Did you think he did well against Hitchens in that video they released? I didn’t know anything about DW at the time but had just heard about the debate and how great it was going to be. I wasn’t impressed by DW, found it puzzling and a bit embarrassing.


----------



## Andrew35 (Oct 31, 2021)

Jeri Tanner said:


> Did you think he did well against Hitchens in that video they released? I didn’t know anything about DW at the time but had just heard about the debate and how great it was going to be. I wasn’t impressed by DW, found it puzzling and a bit embarrassing.


To be honest, I can't recall it being particularly good -- or much of it at all. I don't even think I saw any more than a few clips of it posted online when it went down. I just really liked the idea of a presuppositionalist debating a New Atheist, felt I already knew what most of the content would be, due to my familiarity with Greg Bahnsen's "Great Debate," and started following Wilson's blog.


----------



## RamistThomist (Oct 31, 2021)

Andrew35 said:


> To be honest, I can't recall it being particularly good -- or much of it at all. I don't even think I saw any more than a few clips of it posted online when it went down. I just really liked the idea of a presuppositionalist debating a New Atheist, felt I already knew what most of the content would be, due to my familiarity with Greg Bahnsen's "Great Debate," and started following Wilson's blog.

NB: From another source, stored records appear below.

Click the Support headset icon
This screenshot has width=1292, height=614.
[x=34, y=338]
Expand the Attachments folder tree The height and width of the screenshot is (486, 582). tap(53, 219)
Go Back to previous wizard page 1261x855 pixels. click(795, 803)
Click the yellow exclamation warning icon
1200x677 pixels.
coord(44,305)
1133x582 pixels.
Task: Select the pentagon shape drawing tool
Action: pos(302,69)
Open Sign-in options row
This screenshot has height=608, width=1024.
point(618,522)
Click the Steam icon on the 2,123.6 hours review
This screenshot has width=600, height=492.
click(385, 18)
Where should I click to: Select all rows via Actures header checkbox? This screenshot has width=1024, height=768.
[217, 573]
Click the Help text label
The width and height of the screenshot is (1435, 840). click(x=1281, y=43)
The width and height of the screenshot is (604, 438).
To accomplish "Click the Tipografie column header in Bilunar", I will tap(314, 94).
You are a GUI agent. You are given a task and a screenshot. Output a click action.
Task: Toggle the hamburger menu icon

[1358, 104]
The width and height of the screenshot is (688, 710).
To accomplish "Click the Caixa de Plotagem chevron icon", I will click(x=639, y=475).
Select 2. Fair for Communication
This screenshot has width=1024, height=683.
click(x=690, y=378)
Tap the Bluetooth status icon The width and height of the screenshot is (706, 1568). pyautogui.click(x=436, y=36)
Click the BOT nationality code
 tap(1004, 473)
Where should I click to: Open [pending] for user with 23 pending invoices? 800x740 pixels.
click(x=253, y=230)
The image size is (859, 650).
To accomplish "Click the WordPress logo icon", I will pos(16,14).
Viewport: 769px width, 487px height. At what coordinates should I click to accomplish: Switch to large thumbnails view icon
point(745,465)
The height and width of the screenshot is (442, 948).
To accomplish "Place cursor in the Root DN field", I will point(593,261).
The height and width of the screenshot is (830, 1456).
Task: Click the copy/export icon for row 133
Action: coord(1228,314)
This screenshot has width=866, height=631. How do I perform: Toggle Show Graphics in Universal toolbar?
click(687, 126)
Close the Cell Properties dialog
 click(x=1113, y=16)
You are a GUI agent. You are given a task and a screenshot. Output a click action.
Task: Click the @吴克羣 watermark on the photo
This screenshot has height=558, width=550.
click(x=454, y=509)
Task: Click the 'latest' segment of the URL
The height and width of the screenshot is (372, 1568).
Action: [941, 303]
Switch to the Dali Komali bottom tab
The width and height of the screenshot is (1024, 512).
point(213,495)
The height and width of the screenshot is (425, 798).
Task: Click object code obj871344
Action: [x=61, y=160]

I think you summarized it in a nutshell. Wilson's debate with atheist Dan Barker was horrible. He let Barker get away with numerous emotional fallacies. It was bad. I'll be fair: he has gotten better. Ironically, one of his best debates was against James White around 2005.

Reactions: Like 1


----------



## SeanPatrickCornell (Oct 31, 2021)

BayouHuguenot said:


> Ironically, one of his best debates was against James White around 2005.



Which debate?


----------



## RamistThomist (Oct 31, 2021)

SeanPatrickCornell said:


> Which debate?



I think the title was "Are Roman Catholics Our Brothers in Christ?" It was somewhat misleading since people on both sides thought it was going to be mainly about Federal Vision and Justification.


----------



## SeanPatrickCornell (Oct 31, 2021)

BayouHuguenot said:


> I think the title was "Are Roman Catholics Our Brothers in Christ?" It was somewhat misleading since people on both sides thought it was going to be mainly about Federal Vision and Justification.



Gotcha. I'm surprised you think he did well. I thought White smoked him.


----------



## RamistThomist (Oct 31, 2021)

SeanPatrickCornell said:


> Gotcha. I'm surprised you think he did well. I thought White smoked him.



I use the term "well" loosely. Neither side was Bahnsen. While I won't say Wilson won, largely because I can't say those words, I think he held his own for a while, at least on the historical angle. Part of the problem is that the debate morphed into a paedobaptist debate and Wilson did well bringing Hodge's view of Roman Catholics into the discussion.

Reactions: Like 1


----------



## Christopher Robin (Nov 1, 2021)

BayouHuguenot said:


> I think the title was "Are Roman Catholics Our Brothers in Christ?" It was somewhat misleading since people on both sides thought it was going to be mainly about Federal Vision and Justification.


It was, after all. Federal Vision is little more than _a call back to Rome_ anyway.

Reactions: Like 2


----------



## B.L. (Nov 1, 2021)

Pergamum said:


> p.s. is Uriesou Brito a real name of a person? What nationality is that?



Yes, he was born in Brazil.


----------



## py3ak (Nov 1, 2021)

I have my problems with Wilson, but we should not fall into the trap of thinking that acknowledging ability is the same thing as approving actions. Wilson's teachings, style, and decisions are all legitimate grounds for criticism. But when we criticize him on absurd, insignificant, or counter-factual grounds we're falling into the mindset described by Michael Malice: "Everyone who disagrees with me is evil and stupid. It's just logic." (Or words to that effect.) One of the unfortunate side-effects of such criticism, is that it makes it easy for the target, or his defenders, to dismiss other observations as envy or anger.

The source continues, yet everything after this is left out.